▶ [DESCRIPTION OF THE TASK]
Look through the records and copy each line that has "agent" in it.

(Stored records)

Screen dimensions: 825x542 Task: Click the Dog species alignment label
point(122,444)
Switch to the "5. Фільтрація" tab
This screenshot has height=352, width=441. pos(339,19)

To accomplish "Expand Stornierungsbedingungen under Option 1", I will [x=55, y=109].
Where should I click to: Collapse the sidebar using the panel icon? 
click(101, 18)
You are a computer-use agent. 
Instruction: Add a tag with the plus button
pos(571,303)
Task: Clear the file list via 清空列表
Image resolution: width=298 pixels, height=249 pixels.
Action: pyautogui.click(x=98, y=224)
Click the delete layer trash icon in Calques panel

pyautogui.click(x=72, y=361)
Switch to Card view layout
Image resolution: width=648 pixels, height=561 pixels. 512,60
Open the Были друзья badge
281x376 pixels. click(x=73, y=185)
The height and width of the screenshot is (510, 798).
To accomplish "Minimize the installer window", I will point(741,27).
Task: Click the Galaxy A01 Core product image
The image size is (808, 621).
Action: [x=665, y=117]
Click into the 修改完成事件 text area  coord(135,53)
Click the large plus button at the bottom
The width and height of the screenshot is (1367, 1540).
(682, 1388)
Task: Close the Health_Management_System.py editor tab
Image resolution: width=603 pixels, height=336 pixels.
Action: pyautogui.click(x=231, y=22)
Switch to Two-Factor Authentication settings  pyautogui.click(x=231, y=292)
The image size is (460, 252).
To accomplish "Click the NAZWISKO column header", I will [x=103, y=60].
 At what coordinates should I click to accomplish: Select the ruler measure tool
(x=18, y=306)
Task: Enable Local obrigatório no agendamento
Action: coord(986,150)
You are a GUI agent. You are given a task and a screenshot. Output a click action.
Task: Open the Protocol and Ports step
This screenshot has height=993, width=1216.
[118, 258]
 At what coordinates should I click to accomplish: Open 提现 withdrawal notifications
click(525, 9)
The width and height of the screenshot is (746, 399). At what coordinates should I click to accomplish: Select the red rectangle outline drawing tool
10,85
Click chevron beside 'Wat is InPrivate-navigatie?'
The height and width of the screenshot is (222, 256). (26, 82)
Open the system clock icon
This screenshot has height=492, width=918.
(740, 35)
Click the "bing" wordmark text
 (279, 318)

▶ [SOLVED EXERCISE]
You are a computer-use agent. 
You are a GUI agent. You are given a task and a screenshot. Output a click action.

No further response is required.